→ **Text excerpt**:
* * *

Thank you, Rick. Good morning.

Quicksilver Resources reported net income of $318 million or $1.77 per diluted share in the fourth quarter of 2010 as compared to net income of $32.5 million in the prior-year period. This income included proceeds from the sale of the company's Quicksilver Gas Services assets. Fourth quarter adjusted net income was $30 million compared to $47 million in the 2009 period. For all of 2010, Quicksilver reported net income of $435 million. Adjusted net income was $119.9 million or $0.70 per diluted share.

Quicksilver had another good year increasing production volumes to 355 million cubic feet equivalent per day, up 9% year-over-year, increasing reserves 20% to 2.9 trillion cubic feet equivalent, of which 68% of proved developed and proving additional Horn River Basin potential. The company replaced 475% of its production with the reserve adds at an all end finding development and acquisition cost of $1.29 per Mcf equivalent. Once again, Quicksilver continues to be among the lowest-cost companies in the industry and our reserve bookings are only 32% proved undeveloped.

Also once again, we self-funded all capital expenditures within cash inflows. With the sale of the Quicksilver Gas Services assets, Quicksilver reduced its debt by approximately $537 million, ending the year with a debt balance of approximately $1.9 billion. Today, we have over $800 million available on our $1 billion credit facility.

The company previously announced a capital budget of $455 million for 2011. We intend to stay within cash inflows and to remain disciplined with our spending.

The company projects production growth of approximately 20% for 2011.

On the operational side, the company drilled 20 operated wells in the Barnett and connected 38 total wells in the Barnett in the fourth quarter. For the year, Quicksilver drilled 96 wells and connected 116. We had an inventory of approximately 121 wells drilled but not completed at year end.

* * *

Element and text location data
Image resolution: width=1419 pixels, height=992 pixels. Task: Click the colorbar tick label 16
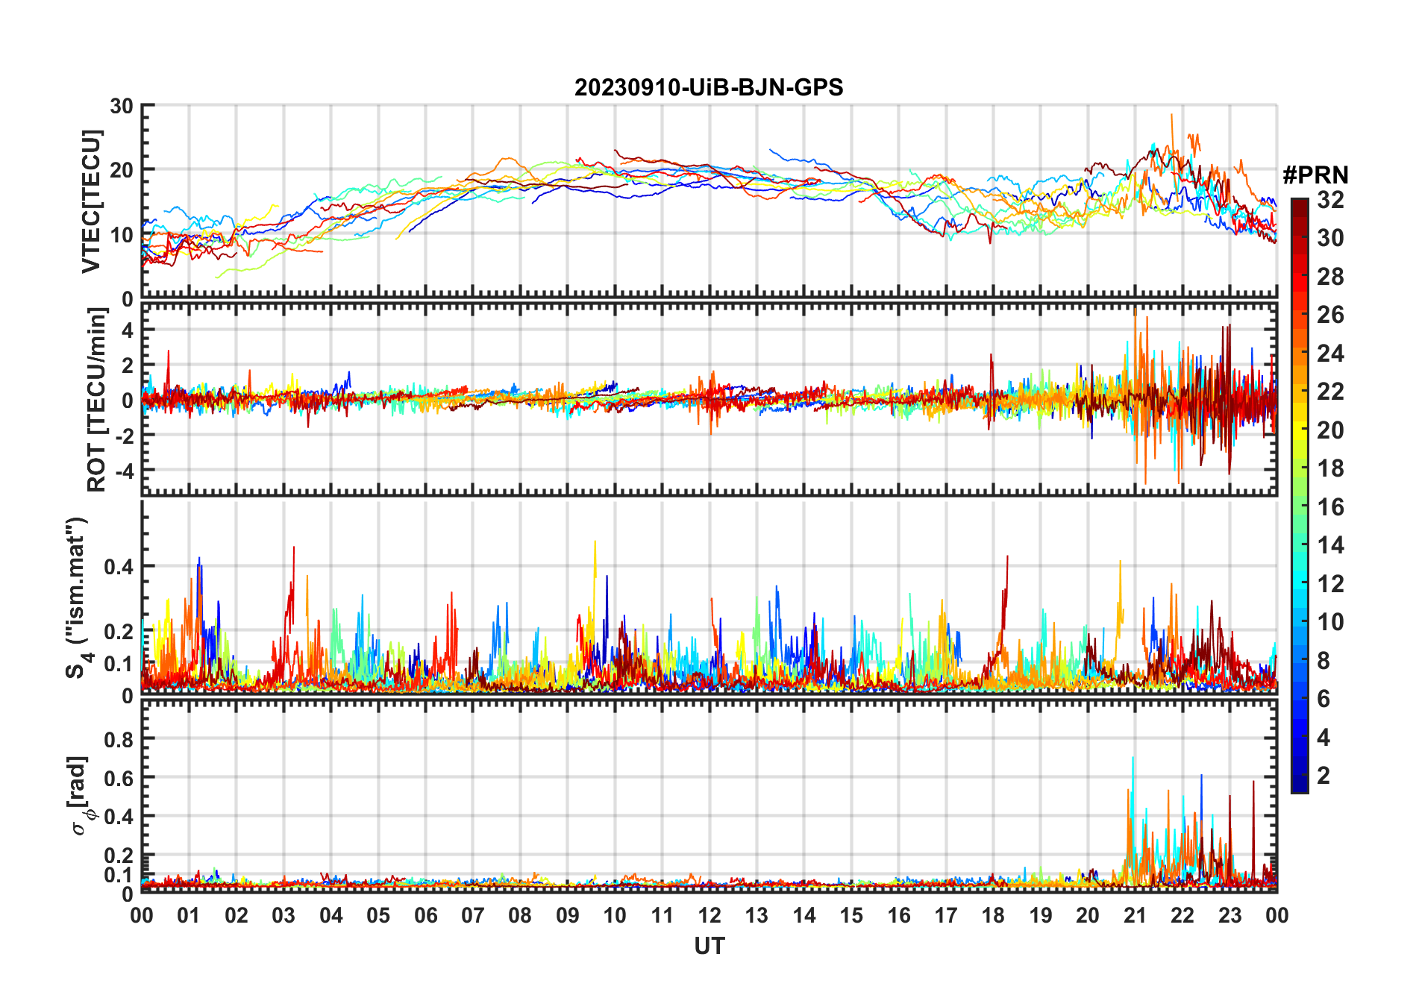(1330, 507)
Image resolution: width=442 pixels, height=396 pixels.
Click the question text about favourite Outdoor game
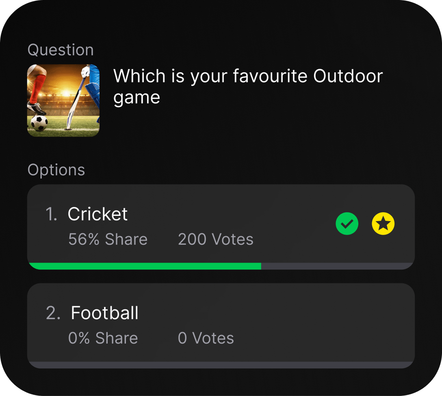click(248, 76)
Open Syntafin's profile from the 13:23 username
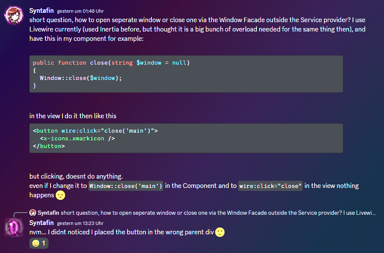 41,223
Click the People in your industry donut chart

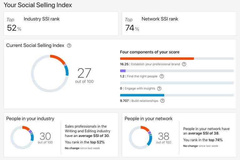(x=22, y=138)
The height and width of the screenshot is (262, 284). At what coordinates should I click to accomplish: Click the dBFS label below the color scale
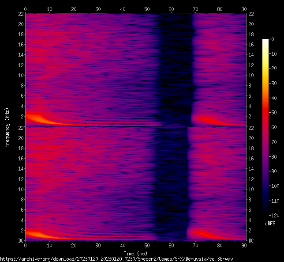270,224
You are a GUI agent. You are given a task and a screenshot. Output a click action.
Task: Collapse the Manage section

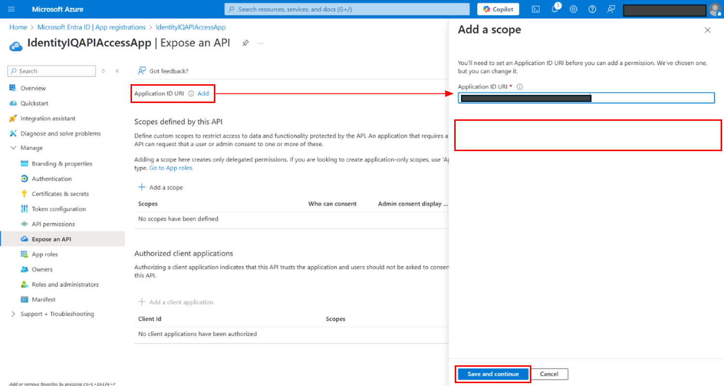[x=13, y=148]
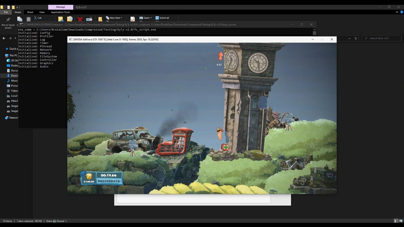404x227 pixels.
Task: Click the cmd window scrollbar up arrow
Action: [x=314, y=29]
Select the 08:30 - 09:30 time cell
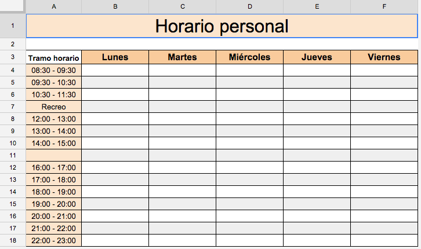This screenshot has width=421, height=249. (54, 70)
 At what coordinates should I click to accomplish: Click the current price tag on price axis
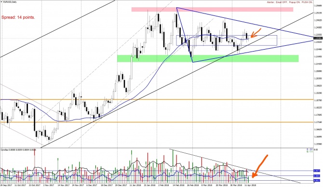(317, 38)
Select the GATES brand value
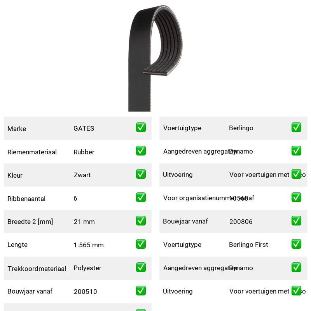 (x=84, y=128)

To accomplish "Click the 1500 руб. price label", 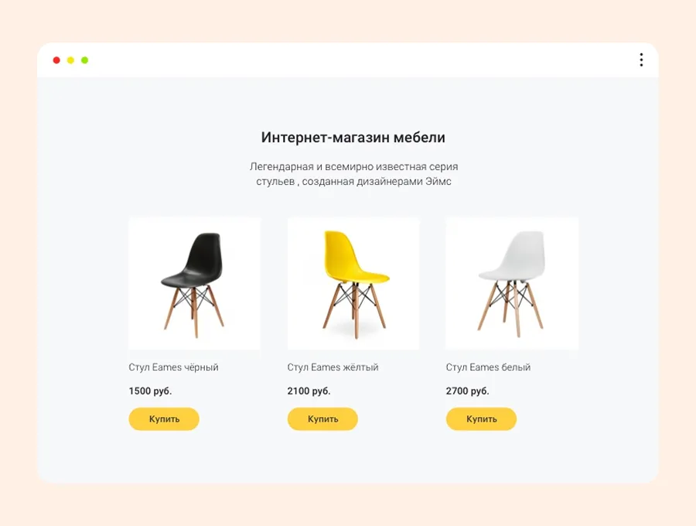I will click(150, 391).
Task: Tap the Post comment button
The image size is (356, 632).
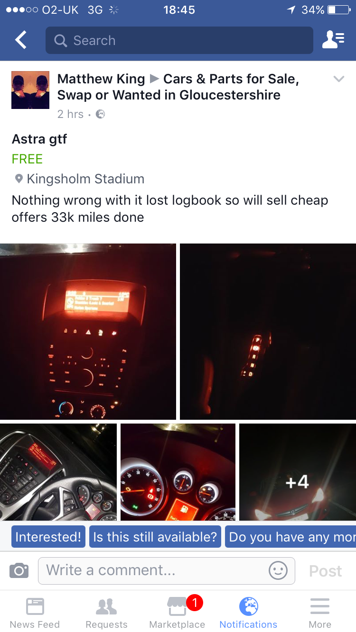Action: coord(326,571)
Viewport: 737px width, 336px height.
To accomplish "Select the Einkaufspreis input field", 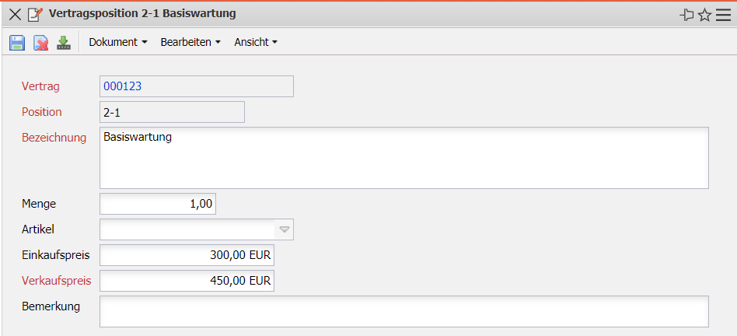I will 187,255.
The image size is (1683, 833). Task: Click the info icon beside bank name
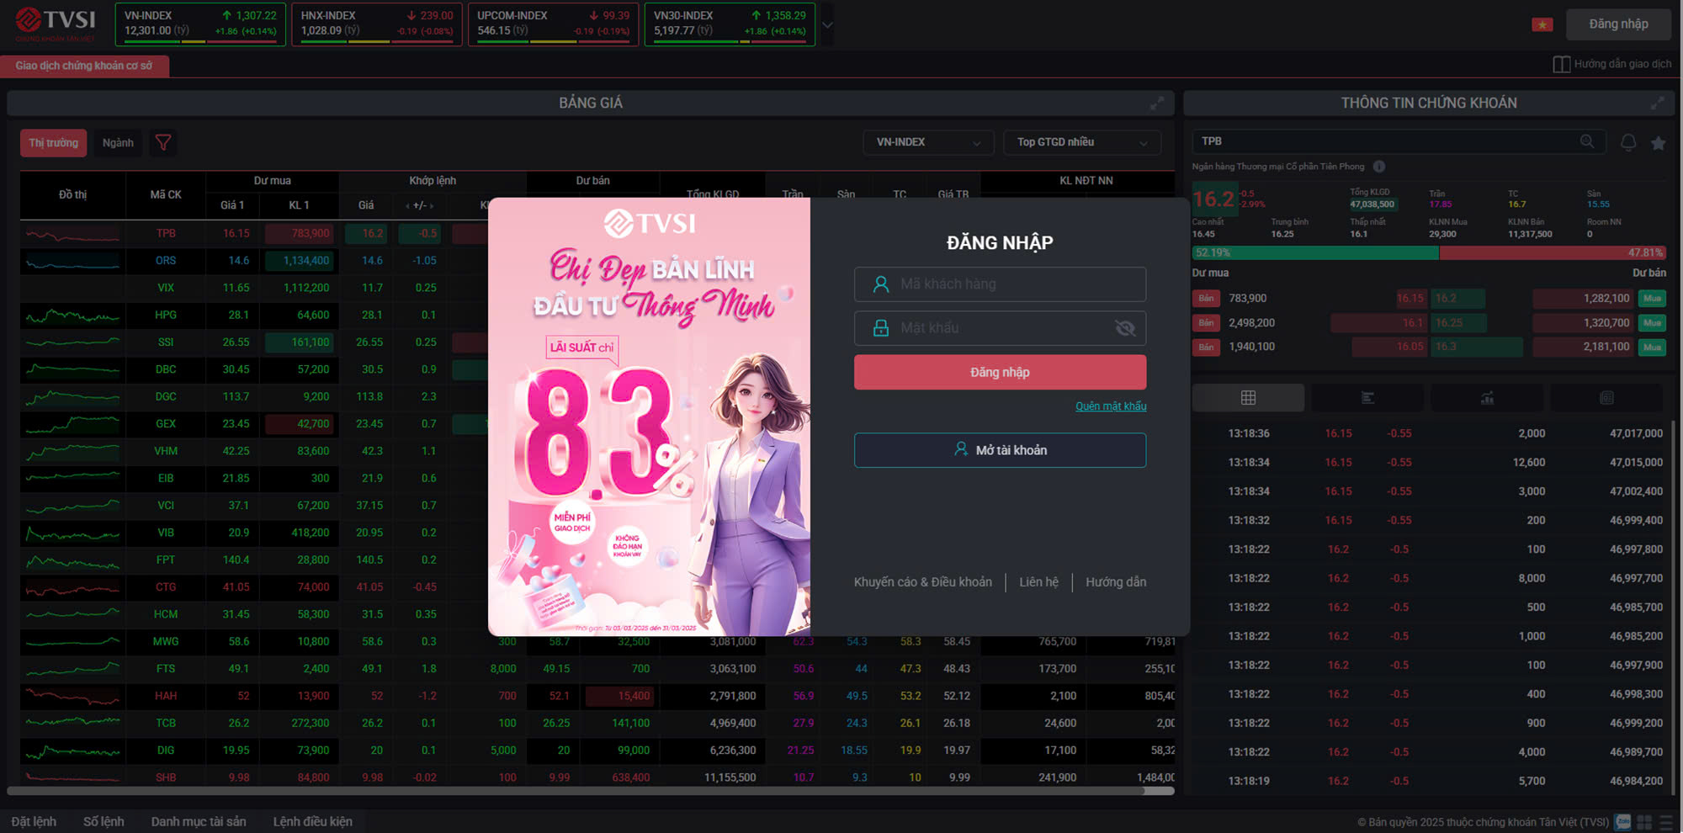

* * *

→ **Problems to solve**:
- 1) Answer these from the Quicksilver Resources remarks:
(a) What net income did the company report for all of 2010?
(b) What was the approximate debt balance at the end of the year?
(c) What production growth does the company project for 2011?
- 2) From the Quicksilver Resources remarks, extract everything from "Thank you, Rick." down to "per diluted share.".
These records were taken from a different source than the text.

→ **Responses to the exercise**:
- 1)
(a) $435 million
(b) Approximately $1.9 billion
(c) Approximately 20%

- 2)
Thank you, Rick. Good morning.

Quicksilver Resources reported net income of $318 million or $1.77 per diluted share in the fourth quarter of 2010 as compared to net income of $32.5 million in the prior-year period. This income included proceeds from the sale of the company's Quicksilver Gas Services assets. Fourth quarter adjusted net income was $30 million compared to $47 million in the 2009 period. For all of 2010, Quicksilver reported net income of $435 million. Adjusted net income was $119.9 million or $0.70 per diluted share.